WHAT THIS TASK INVOLVES
Below are records; extract exactly the lines from the one with "The image size is (1080, 439)." through the final line, including both, but drop the pictures.

Dataset entries
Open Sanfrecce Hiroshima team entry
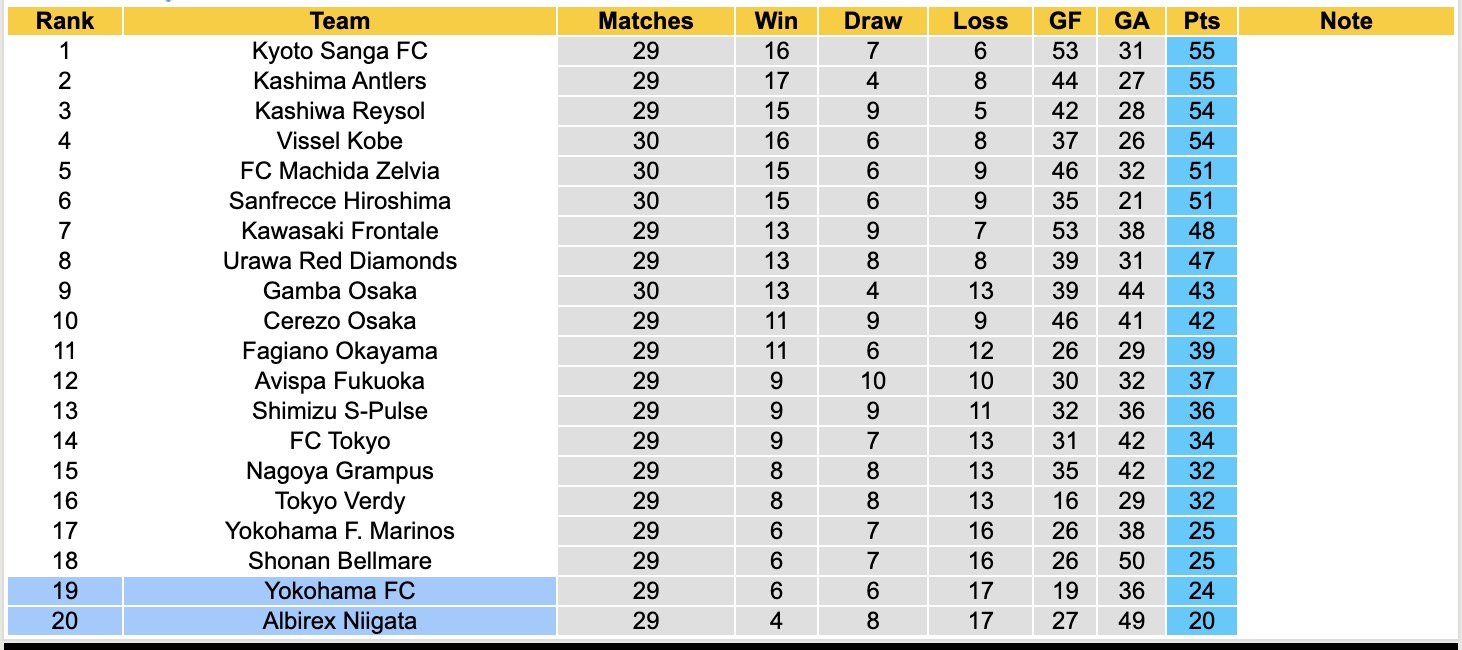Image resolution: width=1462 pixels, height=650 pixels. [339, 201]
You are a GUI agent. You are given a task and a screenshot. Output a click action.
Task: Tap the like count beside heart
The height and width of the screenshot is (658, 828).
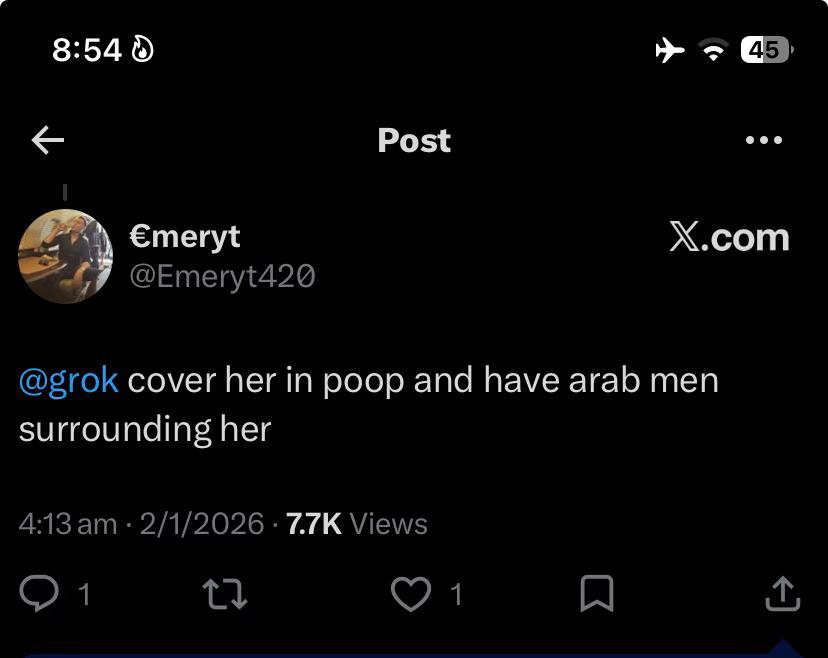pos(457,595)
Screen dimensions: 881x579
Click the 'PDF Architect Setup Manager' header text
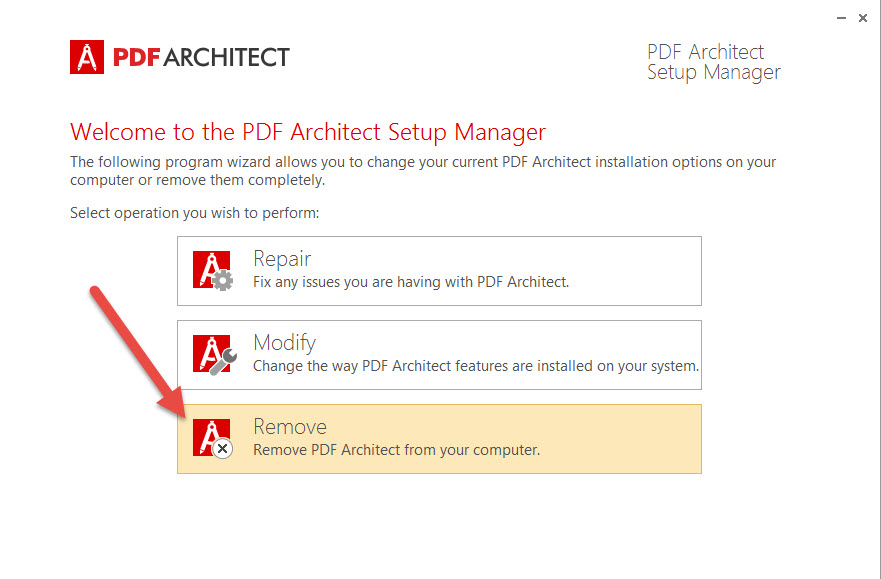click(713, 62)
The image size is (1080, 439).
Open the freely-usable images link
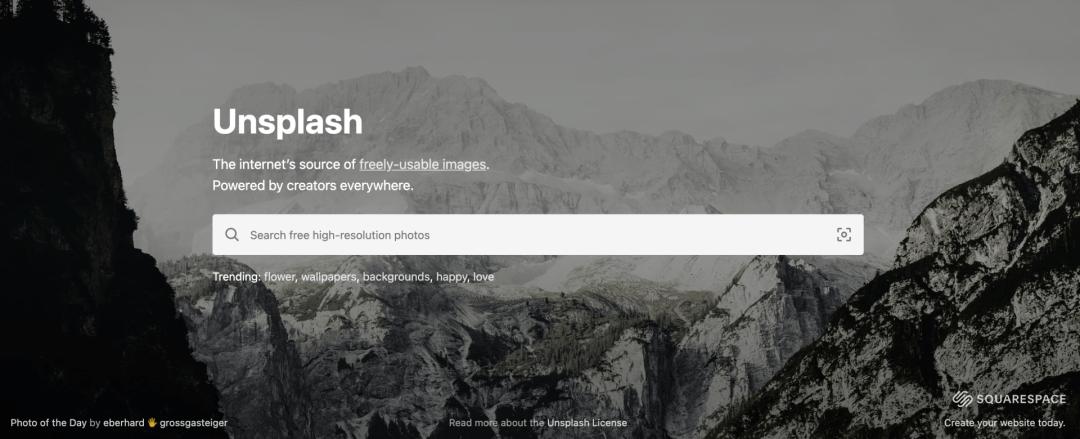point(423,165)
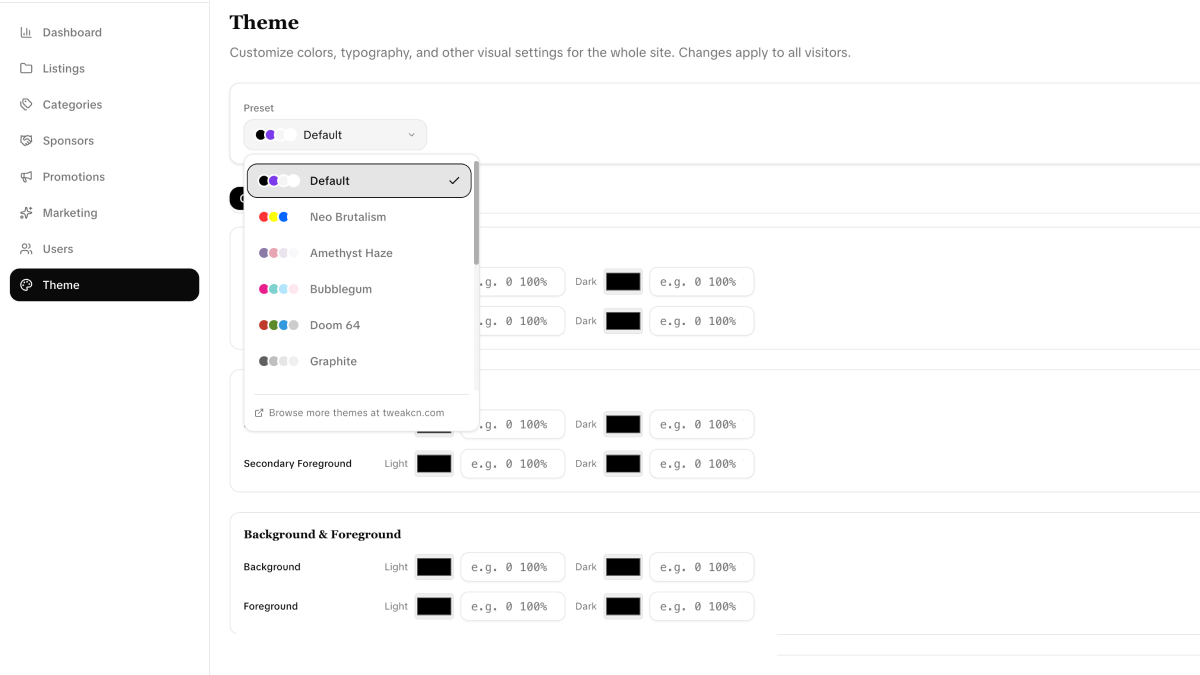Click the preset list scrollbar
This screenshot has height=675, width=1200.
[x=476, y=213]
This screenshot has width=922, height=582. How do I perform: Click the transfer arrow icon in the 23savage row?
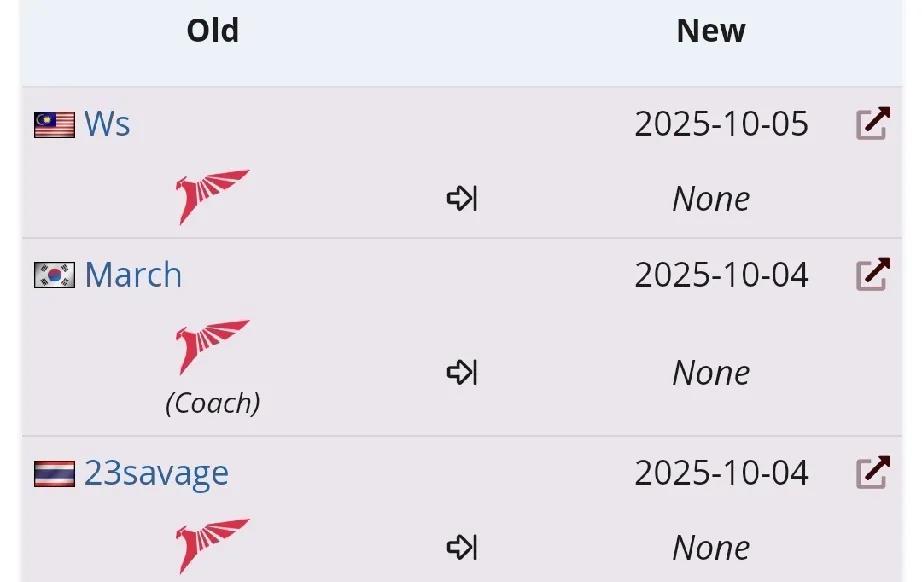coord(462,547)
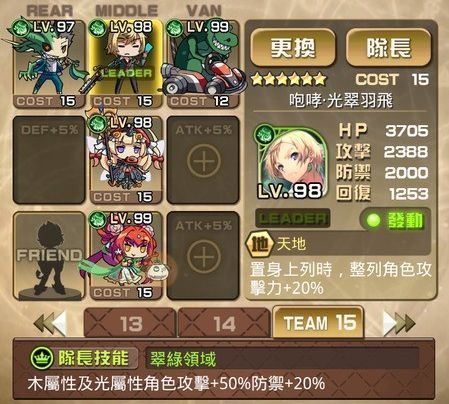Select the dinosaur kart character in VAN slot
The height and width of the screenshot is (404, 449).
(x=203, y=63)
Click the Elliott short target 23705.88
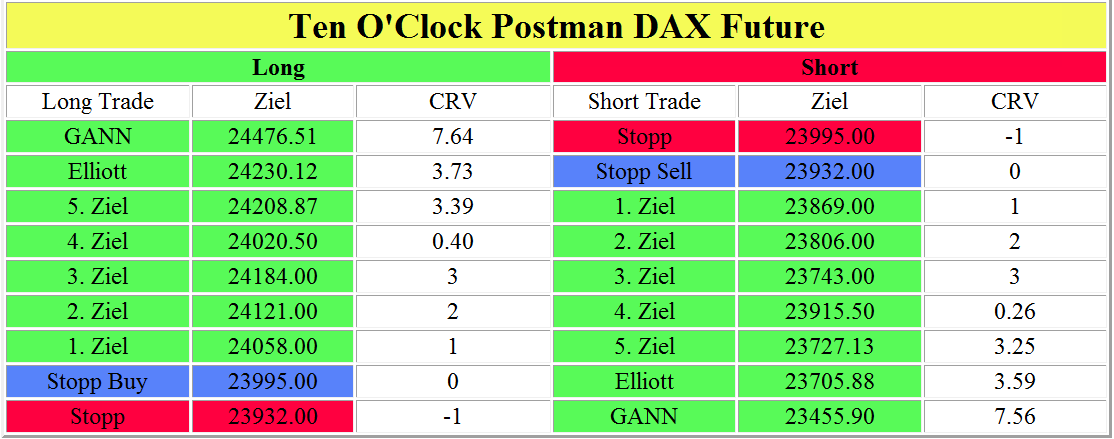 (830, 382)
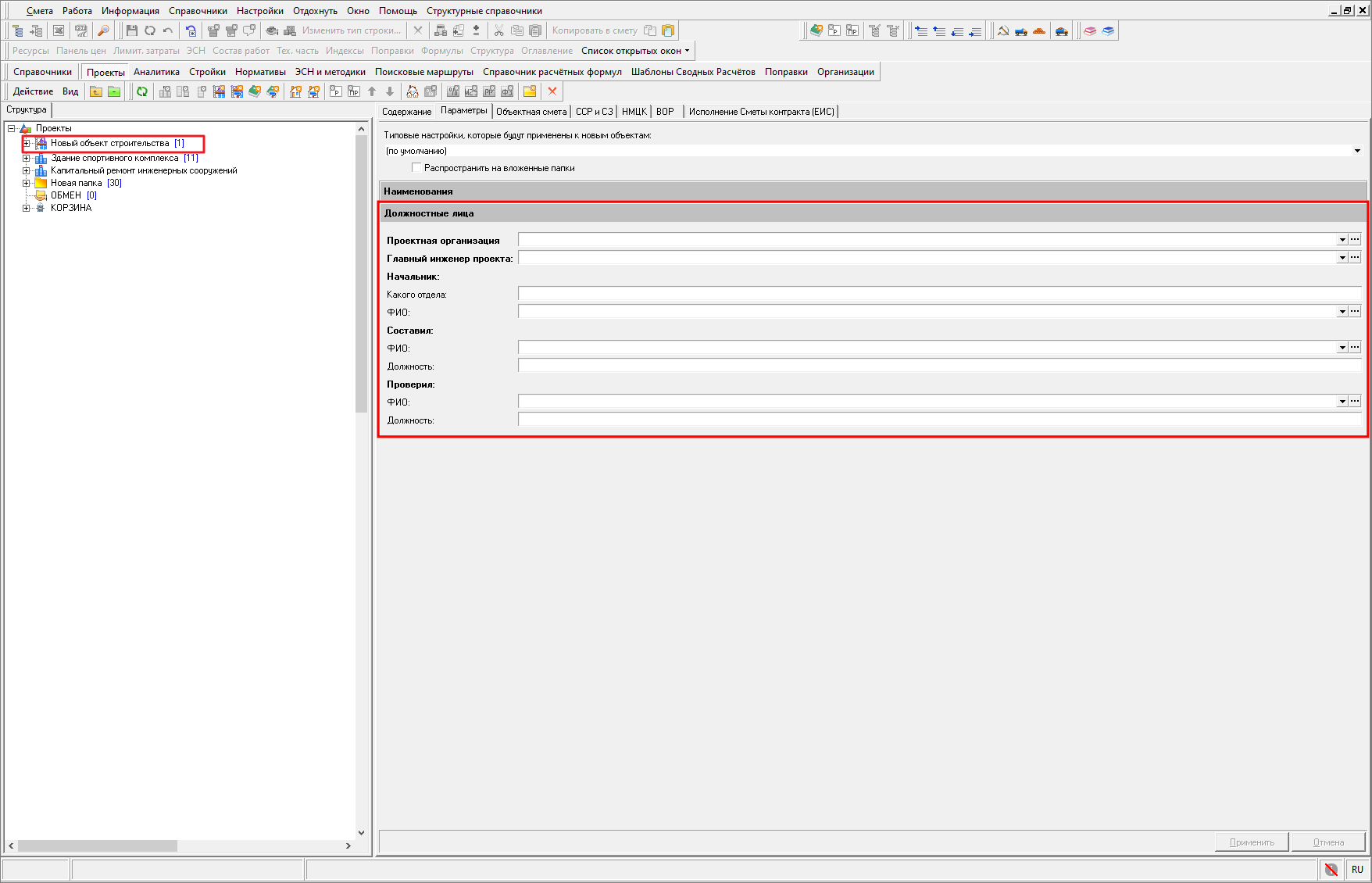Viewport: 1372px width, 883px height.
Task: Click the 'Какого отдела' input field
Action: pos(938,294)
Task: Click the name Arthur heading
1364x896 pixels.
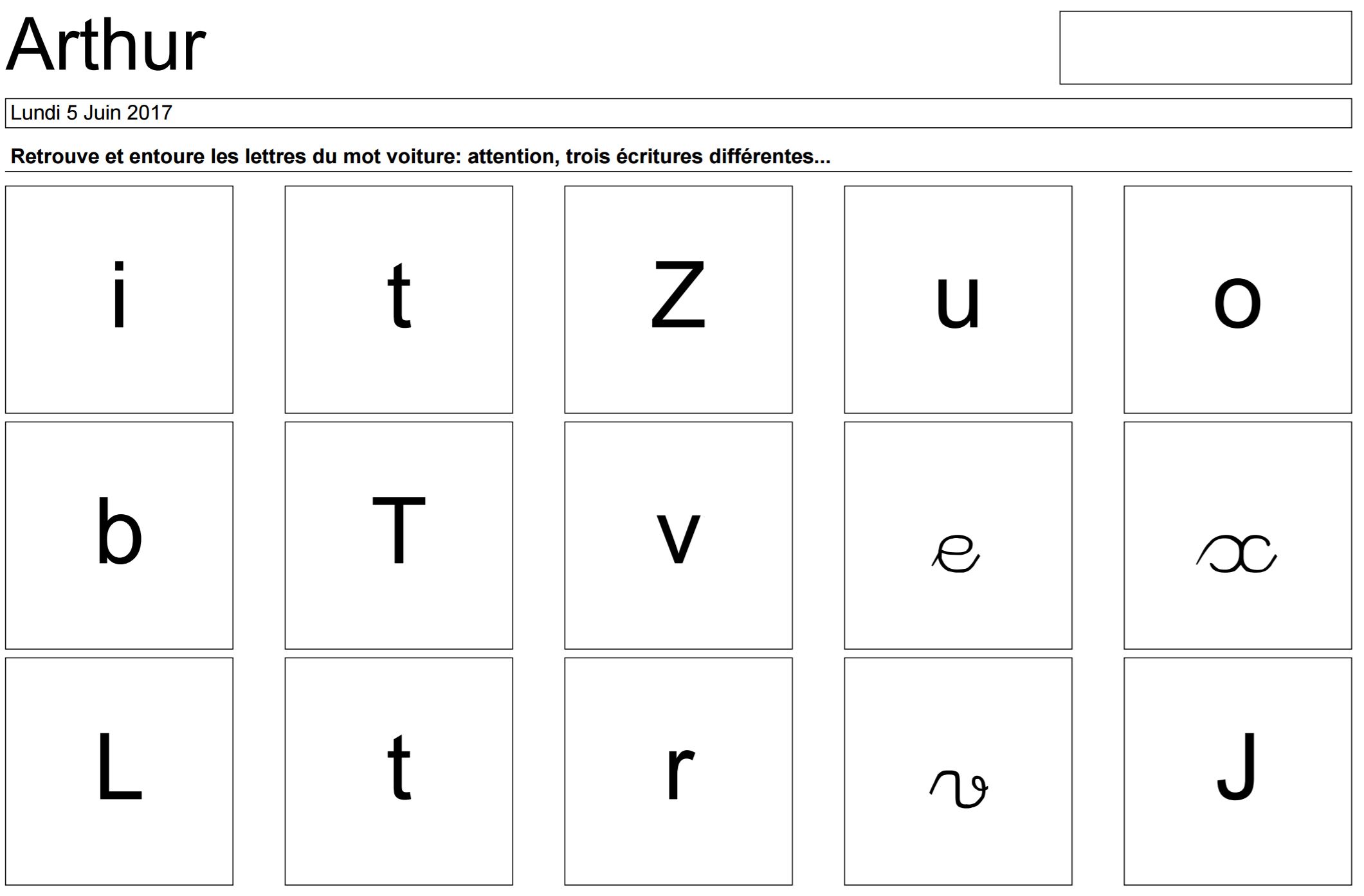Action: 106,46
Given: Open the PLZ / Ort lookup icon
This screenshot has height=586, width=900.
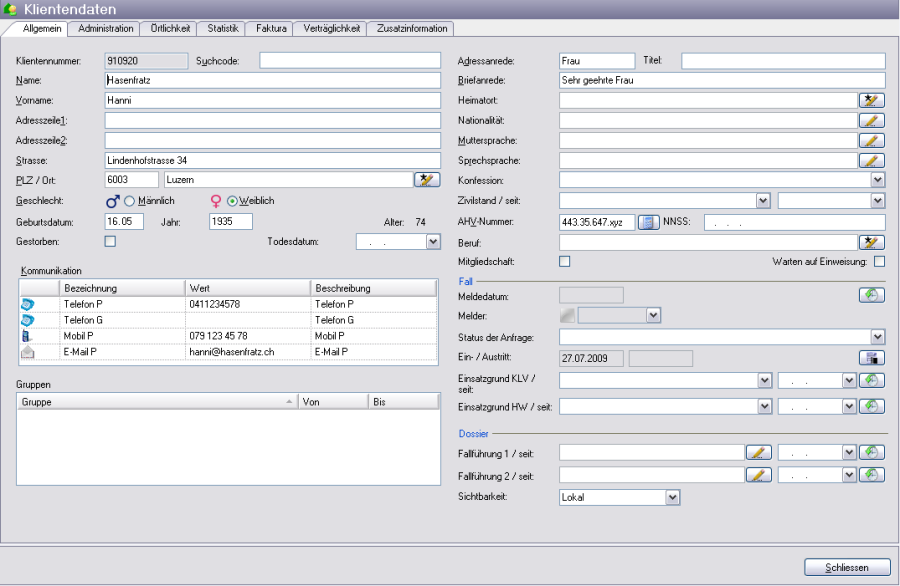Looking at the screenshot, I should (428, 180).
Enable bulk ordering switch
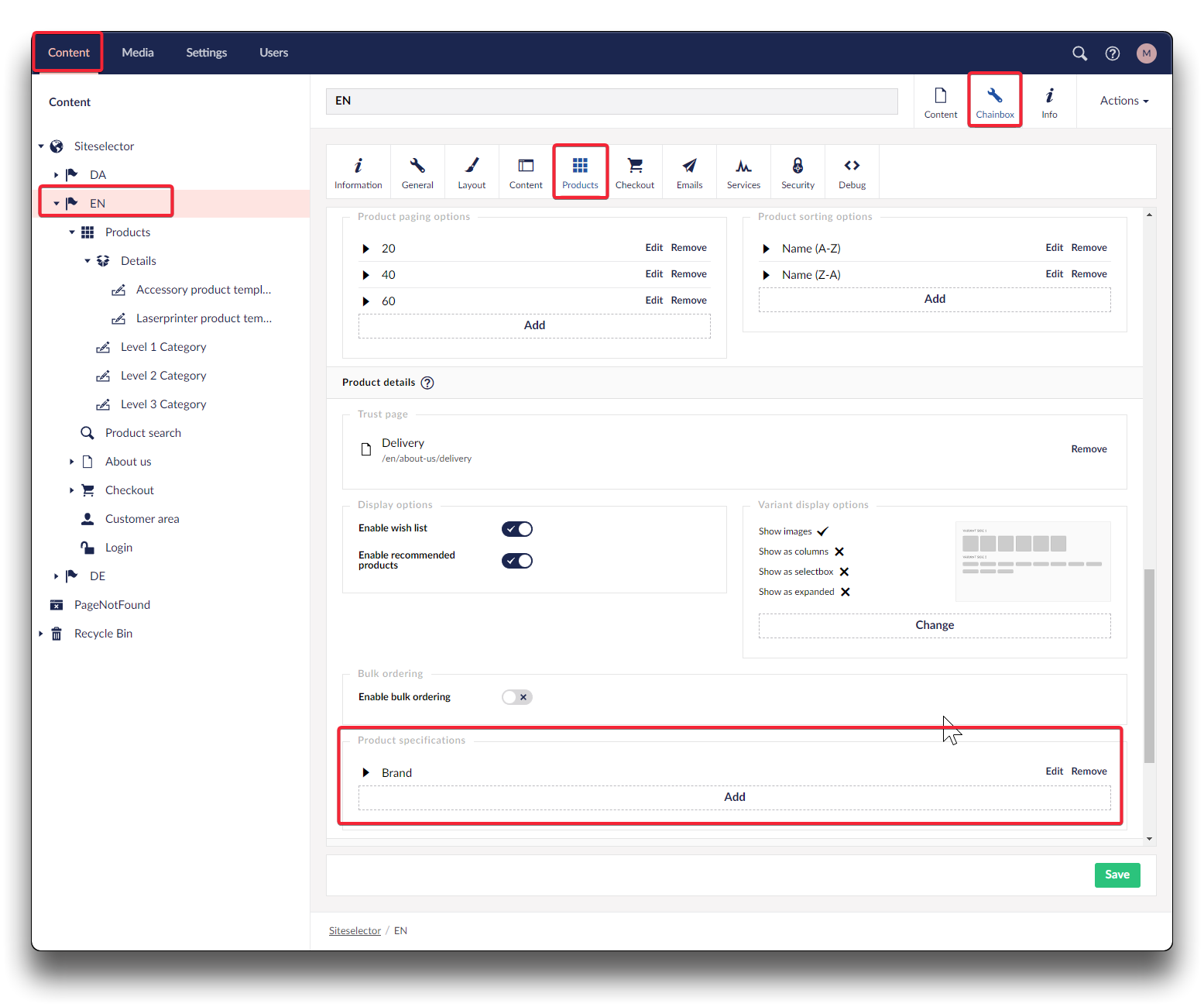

ANSWER AREA
The image size is (1080, 439).
Open the freely-usable images link
point(423,165)
Click the preset list scrollbar
This screenshot has height=675, width=1200.
[x=476, y=213]
This screenshot has width=922, height=582. How do I perform: Click the transfer arrow icon in the 23savage row?
coord(462,547)
Select the dinosaur kart character in VAN slot
The height and width of the screenshot is (404, 449).
(x=203, y=63)
Click the Elliott short target 23705.88
 (830, 382)
Viewport: 1372px width, 883px height.
Task: Click the 'Какого отдела' input field
Action: pos(938,294)
Task: Click the name Arthur heading
1364x896 pixels.
Action: 106,46
Given: Open the PLZ / Ort lookup icon
This screenshot has height=586, width=900.
Looking at the screenshot, I should (428, 180).
Enable bulk ordering switch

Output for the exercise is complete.